She pulls weeds, sweeps headstones, and takes photographs of gravesites to document their location and condition. Over the last year she’s monitored over 100 cemeteries in her home state of Florida.

“I am the daughter of an undertaker and was raised around numerous cemeteries, so a Sunday walk through an old cemetery is something of a norm,” she said.

In Florida, cemeteries make up less than one percent of the state’s official inventory of historical and cultural resources. African American cemeteries are even less likely to be documented. However, a movement to identify and protect African American cemeteries has been steadily growing for decades in the United States, particularly in Texas, North Carolina, Virginia, Georgia, and Florida. Cemeteries are hallowed ground to descendant communities and can reveal details about historical events, settlement patterns, and the demographic makeup of communities. The need to save African American cemeteries across the nation is urgent, especially as climate change, natural disasters, and urban development intensify.

In the summer of 2020 Nolan found an African American cemetery with headstones of two military veterans in Highlands County, Florida. She then learned that African American cemeteries—some dating as far back as the mid- to late-1800s—are among the most likely cultural heritage sites to be forgotten or erased from history.

“It’s just not right,” said Nolan. “Color, ethnic status, religion, and politics should not dictate the total disappearance of a resting place of so many. I want to help make sure the sites still out there are recorded, tracked, and do not disappear.
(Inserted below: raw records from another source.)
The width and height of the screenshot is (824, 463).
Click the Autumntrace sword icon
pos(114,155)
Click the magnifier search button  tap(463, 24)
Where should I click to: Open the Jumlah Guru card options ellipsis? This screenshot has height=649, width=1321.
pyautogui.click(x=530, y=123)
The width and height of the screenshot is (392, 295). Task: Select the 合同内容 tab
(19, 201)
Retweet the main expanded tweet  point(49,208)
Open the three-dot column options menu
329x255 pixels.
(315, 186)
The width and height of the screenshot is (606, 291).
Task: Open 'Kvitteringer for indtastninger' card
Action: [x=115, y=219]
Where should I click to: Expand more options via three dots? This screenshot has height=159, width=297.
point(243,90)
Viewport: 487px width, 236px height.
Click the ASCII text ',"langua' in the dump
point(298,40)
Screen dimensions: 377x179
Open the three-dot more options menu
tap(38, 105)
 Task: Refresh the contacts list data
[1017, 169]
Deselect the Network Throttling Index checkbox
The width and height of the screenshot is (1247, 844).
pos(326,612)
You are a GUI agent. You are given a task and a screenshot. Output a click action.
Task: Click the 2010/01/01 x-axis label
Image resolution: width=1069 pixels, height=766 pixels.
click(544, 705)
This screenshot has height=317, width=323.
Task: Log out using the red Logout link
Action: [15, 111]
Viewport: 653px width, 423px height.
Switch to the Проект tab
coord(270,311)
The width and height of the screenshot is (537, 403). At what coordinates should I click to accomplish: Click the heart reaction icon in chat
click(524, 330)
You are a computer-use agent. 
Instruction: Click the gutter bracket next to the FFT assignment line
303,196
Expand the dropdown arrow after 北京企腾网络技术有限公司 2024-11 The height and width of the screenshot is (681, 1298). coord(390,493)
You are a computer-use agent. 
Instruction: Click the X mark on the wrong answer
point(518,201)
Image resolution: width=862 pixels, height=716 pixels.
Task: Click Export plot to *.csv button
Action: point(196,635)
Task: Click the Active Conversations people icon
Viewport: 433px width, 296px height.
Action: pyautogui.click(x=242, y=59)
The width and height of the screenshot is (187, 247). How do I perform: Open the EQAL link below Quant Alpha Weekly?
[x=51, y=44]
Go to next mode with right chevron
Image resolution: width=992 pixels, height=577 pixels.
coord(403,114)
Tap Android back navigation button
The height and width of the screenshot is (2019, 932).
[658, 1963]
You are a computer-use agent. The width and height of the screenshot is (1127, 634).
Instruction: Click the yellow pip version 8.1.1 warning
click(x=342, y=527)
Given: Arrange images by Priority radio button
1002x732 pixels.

I hope that the work I’ve done here in Florida will help those in search of their ancestors.”

Cemetery in Highlands County, Florida, with headstones of two African American military veterans

Cemetery in Highlands County, Florida, with headstones of two African American military veterans, 2020

Photo: Chris Nolan

How Technology Can Save Cemeteries

Nolan volunteers for the Florida Public Archaeology Network (FPAN), an organization working to protect and preserve the state’s heritage sites, including many African American cemeteries and burial grounds.

“These sites are often neglected, or sometimes even intentionally erased from public records in favor of new development or simply a lack of respect,” said Sarah Miller, regional director for the Northeast and East Central Centers of FPAN. “Looking beyond local significance, Florida’s historic African American cemeteries are threads in the greater story that link us, as Floridians, to a regional, national, and world tapestry.”

To document cemeteries and other heritage sites, FPAN is using Arches, a free, open-source software platform developed by the Getty Conservation Institute and World Monuments Fund. Organizations around the world, including the Maritime Asia Heritage Survey and Maritime Endangered Archaeology project, have independently implemented Arches to help track the condition of cultural heritage places and manage related data.

Since 2018 FPAN has used its Heritage Monitoring Scouts (HMS) Florida Arches Database to assess over 500 of the state’s 1,500 recorded cemeteries. Local archaeologists in Florida, in addition to trained volunteers like Nolan, use this technology to evaluate and record current conditions of sites affected by hurricanes, sea level rise, overgrown vegetation, and other threats.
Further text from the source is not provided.